Please rewrite the data below, replacing "Where should I click to:" with "Where do I click to:" and leaving everything else unchanged.

--- DATA SECTION ---
################

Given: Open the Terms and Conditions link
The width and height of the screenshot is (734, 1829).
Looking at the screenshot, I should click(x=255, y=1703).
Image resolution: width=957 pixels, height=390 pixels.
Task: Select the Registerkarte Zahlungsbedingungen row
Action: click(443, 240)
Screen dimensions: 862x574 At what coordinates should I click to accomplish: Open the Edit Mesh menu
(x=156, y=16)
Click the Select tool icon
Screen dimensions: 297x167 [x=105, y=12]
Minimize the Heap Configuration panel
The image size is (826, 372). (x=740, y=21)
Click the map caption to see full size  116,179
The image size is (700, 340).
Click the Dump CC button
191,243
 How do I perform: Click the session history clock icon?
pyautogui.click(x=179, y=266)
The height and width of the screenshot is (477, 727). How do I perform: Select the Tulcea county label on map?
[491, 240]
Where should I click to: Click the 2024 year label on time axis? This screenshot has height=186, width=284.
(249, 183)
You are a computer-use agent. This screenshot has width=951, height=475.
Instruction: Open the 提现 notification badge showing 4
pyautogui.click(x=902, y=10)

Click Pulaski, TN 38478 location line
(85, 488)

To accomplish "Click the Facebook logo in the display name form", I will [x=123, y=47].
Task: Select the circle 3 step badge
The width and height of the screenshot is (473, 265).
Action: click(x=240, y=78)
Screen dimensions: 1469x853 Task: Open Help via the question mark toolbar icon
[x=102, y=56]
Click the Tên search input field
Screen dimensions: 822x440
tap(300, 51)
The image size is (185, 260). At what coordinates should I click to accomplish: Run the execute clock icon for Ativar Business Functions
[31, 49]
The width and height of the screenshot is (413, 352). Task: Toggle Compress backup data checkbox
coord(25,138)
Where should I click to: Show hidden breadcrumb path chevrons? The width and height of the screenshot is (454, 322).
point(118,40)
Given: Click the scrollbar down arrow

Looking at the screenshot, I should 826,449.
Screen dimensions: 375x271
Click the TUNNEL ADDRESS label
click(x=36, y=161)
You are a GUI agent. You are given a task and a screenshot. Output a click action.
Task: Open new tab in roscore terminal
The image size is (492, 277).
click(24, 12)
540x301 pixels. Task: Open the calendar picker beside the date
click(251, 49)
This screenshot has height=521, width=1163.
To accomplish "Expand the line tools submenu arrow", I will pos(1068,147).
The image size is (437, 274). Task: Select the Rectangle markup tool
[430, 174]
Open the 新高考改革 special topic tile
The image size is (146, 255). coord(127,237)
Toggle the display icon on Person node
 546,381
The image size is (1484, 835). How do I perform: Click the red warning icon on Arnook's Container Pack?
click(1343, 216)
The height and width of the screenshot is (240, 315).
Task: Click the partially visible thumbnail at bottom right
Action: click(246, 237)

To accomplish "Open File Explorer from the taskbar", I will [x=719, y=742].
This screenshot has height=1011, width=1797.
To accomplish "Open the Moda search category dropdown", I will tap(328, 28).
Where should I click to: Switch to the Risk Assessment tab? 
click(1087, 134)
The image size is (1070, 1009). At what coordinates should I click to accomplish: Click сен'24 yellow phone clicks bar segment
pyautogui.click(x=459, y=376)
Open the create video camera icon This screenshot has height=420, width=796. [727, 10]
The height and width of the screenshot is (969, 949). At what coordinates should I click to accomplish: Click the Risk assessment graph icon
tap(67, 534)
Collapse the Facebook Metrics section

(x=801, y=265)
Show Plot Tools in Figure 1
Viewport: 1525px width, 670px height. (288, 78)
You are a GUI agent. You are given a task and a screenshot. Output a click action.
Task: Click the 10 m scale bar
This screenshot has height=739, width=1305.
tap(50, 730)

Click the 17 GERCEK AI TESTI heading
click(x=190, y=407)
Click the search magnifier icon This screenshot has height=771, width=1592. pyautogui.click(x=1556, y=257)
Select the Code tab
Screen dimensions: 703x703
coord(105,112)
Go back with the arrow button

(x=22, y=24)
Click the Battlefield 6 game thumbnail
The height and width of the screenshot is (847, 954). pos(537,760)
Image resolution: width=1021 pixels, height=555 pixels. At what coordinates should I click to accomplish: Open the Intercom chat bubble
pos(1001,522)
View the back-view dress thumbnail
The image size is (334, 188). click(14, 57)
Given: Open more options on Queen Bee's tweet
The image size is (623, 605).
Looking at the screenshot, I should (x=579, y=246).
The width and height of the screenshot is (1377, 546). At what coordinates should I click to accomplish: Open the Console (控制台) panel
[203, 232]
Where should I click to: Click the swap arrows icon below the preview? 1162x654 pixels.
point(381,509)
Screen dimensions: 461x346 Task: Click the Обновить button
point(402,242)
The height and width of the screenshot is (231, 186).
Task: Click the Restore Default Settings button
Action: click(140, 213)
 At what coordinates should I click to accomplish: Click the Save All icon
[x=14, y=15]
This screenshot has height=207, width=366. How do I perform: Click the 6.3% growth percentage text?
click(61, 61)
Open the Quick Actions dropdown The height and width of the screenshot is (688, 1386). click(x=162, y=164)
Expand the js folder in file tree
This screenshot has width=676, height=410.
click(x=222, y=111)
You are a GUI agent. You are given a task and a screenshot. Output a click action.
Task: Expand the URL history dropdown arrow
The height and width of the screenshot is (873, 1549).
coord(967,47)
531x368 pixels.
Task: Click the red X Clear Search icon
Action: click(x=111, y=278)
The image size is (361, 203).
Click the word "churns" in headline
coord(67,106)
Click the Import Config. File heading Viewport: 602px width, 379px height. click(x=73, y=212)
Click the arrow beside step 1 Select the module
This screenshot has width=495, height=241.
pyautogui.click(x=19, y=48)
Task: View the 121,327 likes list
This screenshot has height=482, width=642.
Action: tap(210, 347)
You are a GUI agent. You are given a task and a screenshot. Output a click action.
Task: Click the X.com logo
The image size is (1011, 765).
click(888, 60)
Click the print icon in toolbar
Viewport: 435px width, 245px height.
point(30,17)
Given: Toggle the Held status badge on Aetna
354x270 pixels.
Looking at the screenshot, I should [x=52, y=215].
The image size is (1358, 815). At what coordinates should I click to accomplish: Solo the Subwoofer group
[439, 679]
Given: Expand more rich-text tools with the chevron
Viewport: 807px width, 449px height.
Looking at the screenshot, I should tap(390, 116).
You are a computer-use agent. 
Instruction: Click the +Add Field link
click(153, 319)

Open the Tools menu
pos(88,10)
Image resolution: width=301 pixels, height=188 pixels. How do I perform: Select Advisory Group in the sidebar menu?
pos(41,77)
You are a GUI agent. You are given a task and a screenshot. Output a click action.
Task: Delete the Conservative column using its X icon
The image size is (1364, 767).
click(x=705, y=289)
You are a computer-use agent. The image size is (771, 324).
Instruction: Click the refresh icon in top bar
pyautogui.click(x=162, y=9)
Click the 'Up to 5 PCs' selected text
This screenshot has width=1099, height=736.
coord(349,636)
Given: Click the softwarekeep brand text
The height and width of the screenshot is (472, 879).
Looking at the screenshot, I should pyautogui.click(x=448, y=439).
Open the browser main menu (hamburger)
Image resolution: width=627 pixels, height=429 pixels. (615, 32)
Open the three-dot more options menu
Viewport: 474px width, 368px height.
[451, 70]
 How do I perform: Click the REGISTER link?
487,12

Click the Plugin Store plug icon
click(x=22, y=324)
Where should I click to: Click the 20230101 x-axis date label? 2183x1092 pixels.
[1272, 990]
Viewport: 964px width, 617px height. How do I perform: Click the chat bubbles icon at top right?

################

--- EXERCISE SOLUTION ---
Given: Open the Terms and Conditions link
The width and height of the screenshot is (734, 1829).
Looking at the screenshot, I should click(x=255, y=1703).
Image resolution: width=957 pixels, height=390 pixels.
Task: Select the Registerkarte Zahlungsbedingungen row
Action: click(443, 240)
Screen dimensions: 862x574 At what coordinates should I click to accomplish: Open the Edit Mesh menu
(x=156, y=16)
Click the Select tool icon
Screen dimensions: 297x167 [x=105, y=12]
Minimize the Heap Configuration panel
The image size is (826, 372). (x=740, y=21)
Click the map caption to see full size  116,179
The image size is (700, 340).
Click the Dump CC button
191,243
 How do I perform: Click the session history clock icon?
pyautogui.click(x=179, y=266)
The height and width of the screenshot is (477, 727). How do I perform: Select the Tulcea county label on map?
[491, 240]
Where do I click to: Click the 2024 year label on time axis? This screenshot has height=186, width=284.
(249, 183)
You are a computer-use agent. This screenshot has width=951, height=475.
Instruction: Open the 提现 notification badge showing 4
pyautogui.click(x=902, y=10)

Click Pulaski, TN 38478 location line
(85, 488)

To accomplish "Click the Facebook logo in the display name form", I will [x=123, y=47].
Task: Select the circle 3 step badge
The width and height of the screenshot is (473, 265).
Action: click(x=240, y=78)
Screen dimensions: 1469x853 Task: Open Help via the question mark toolbar icon
[x=102, y=56]
Click the Tên search input field
Screen dimensions: 822x440
tap(300, 51)
The image size is (185, 260). At what coordinates should I click to accomplish: Run the execute clock icon for Ativar Business Functions
[31, 49]
The width and height of the screenshot is (413, 352). Task: Toggle Compress backup data checkbox
coord(25,138)
Where do I click to: Show hidden breadcrumb path chevrons? The width and height of the screenshot is (454, 322).
point(118,40)
Given: Click the scrollbar down arrow

Looking at the screenshot, I should 826,449.
Screen dimensions: 375x271
Click the TUNNEL ADDRESS label
click(x=36, y=161)
You are a GUI agent. You are given a task and a screenshot. Output a click action.
Task: Open new tab in roscore terminal
The image size is (492, 277).
click(24, 12)
540x301 pixels. Task: Open the calendar picker beside the date
click(251, 49)
This screenshot has height=521, width=1163.
To accomplish "Expand the line tools submenu arrow", I will pos(1068,147).
The image size is (437, 274). Task: Select the Rectangle markup tool
[430, 174]
Open the 新高考改革 special topic tile
The image size is (146, 255). coord(127,237)
Toggle the display icon on Person node
 546,381
The image size is (1484, 835). How do I perform: Click the red warning icon on Arnook's Container Pack?
click(1343, 216)
The height and width of the screenshot is (240, 315).
Task: Click the partially visible thumbnail at bottom right
Action: click(246, 237)

To accomplish "Open File Explorer from the taskbar", I will [x=719, y=742].
This screenshot has height=1011, width=1797.
To accomplish "Open the Moda search category dropdown", I will tap(328, 28).
Where do I click to: Switch to the Risk Assessment tab? 
click(1087, 134)
The image size is (1070, 1009). At what coordinates should I click to accomplish: Click сен'24 yellow phone clicks bar segment
pyautogui.click(x=459, y=376)
Open the create video camera icon This screenshot has height=420, width=796. [727, 10]
The height and width of the screenshot is (969, 949). At what coordinates should I click to accomplish: Click the Risk assessment graph icon
tap(67, 534)
Collapse the Facebook Metrics section

(x=801, y=265)
Show Plot Tools in Figure 1
Viewport: 1525px width, 670px height. (288, 78)
You are a GUI agent. You are given a task and a screenshot. Output a click action.
Task: Click the 10 m scale bar
This screenshot has height=739, width=1305.
tap(50, 730)

Click the 17 GERCEK AI TESTI heading
click(x=190, y=407)
Click the search magnifier icon This screenshot has height=771, width=1592. pyautogui.click(x=1556, y=257)
Select the Code tab
Screen dimensions: 703x703
coord(105,112)
Go back with the arrow button

(x=22, y=24)
Click the Battlefield 6 game thumbnail
The height and width of the screenshot is (847, 954). pos(537,760)
Image resolution: width=1021 pixels, height=555 pixels. At what coordinates should I click to accomplish: Open the Intercom chat bubble
pos(1001,522)
View the back-view dress thumbnail
The image size is (334, 188). click(14, 57)
Given: Open more options on Queen Bee's tweet
The image size is (623, 605).
Looking at the screenshot, I should (x=579, y=246).
The width and height of the screenshot is (1377, 546). At what coordinates should I click to accomplish: Open the Console (控制台) panel
[203, 232]
Where do I click to: Click the swap arrows icon below the preview? 1162x654 pixels.
point(381,509)
Screen dimensions: 461x346 Task: Click the Обновить button
point(402,242)
The height and width of the screenshot is (231, 186).
Task: Click the Restore Default Settings button
Action: click(140, 213)
 At what coordinates should I click to accomplish: Click the Save All icon
[x=14, y=15]
This screenshot has height=207, width=366. How do I perform: Click the 6.3% growth percentage text?
click(61, 61)
Open the Quick Actions dropdown The height and width of the screenshot is (688, 1386). click(x=162, y=164)
Expand the js folder in file tree
This screenshot has width=676, height=410.
click(x=222, y=111)
You are a GUI agent. You are given a task and a screenshot. Output a click action.
Task: Expand the URL history dropdown arrow
The height and width of the screenshot is (873, 1549).
coord(967,47)
531x368 pixels.
Task: Click the red X Clear Search icon
Action: click(x=111, y=278)
The image size is (361, 203).
Click the word "churns" in headline
coord(67,106)
Click the Import Config. File heading Viewport: 602px width, 379px height. click(x=73, y=212)
Click the arrow beside step 1 Select the module
This screenshot has width=495, height=241.
pyautogui.click(x=19, y=48)
Task: View the 121,327 likes list
This screenshot has height=482, width=642.
Action: tap(210, 347)
You are a GUI agent. You are given a task and a screenshot. Output a click action.
Task: Click the X.com logo
The image size is (1011, 765).
click(888, 60)
Click the print icon in toolbar
Viewport: 435px width, 245px height.
point(30,17)
Given: Toggle the Held status badge on Aetna
354x270 pixels.
Looking at the screenshot, I should [x=52, y=215].
The image size is (1358, 815). At what coordinates should I click to accomplish: Solo the Subwoofer group
[439, 679]
Given: Expand more rich-text tools with the chevron
Viewport: 807px width, 449px height.
Looking at the screenshot, I should tap(390, 116).
You are a computer-use agent. 
Instruction: Click the +Add Field link
click(153, 319)

Open the Tools menu
pos(88,10)
Image resolution: width=301 pixels, height=188 pixels. How do I perform: Select Advisory Group in the sidebar menu?
pos(41,77)
You are a GUI agent. You are given a task and a screenshot. Output a click action.
Task: Delete the Conservative column using its X icon
The image size is (1364, 767).
click(x=705, y=289)
You are a computer-use agent. The image size is (771, 324).
Instruction: Click the refresh icon in top bar
pyautogui.click(x=162, y=9)
Click the 'Up to 5 PCs' selected text
This screenshot has width=1099, height=736.
coord(349,636)
Given: Click the softwarekeep brand text
The height and width of the screenshot is (472, 879).
Looking at the screenshot, I should pyautogui.click(x=448, y=439).
Open the browser main menu (hamburger)
Image resolution: width=627 pixels, height=429 pixels. (615, 32)
Open the three-dot more options menu
Viewport: 474px width, 368px height.
[451, 70]
 How do I perform: Click the REGISTER link?
487,12

Click the Plugin Store plug icon
click(x=22, y=324)
Where do I click to: Click the 20230101 x-axis date label? 2183x1092 pixels.
[1272, 990]
Viewport: 964px width, 617px height. How do I perform: Click the chat bubbles icon at top right?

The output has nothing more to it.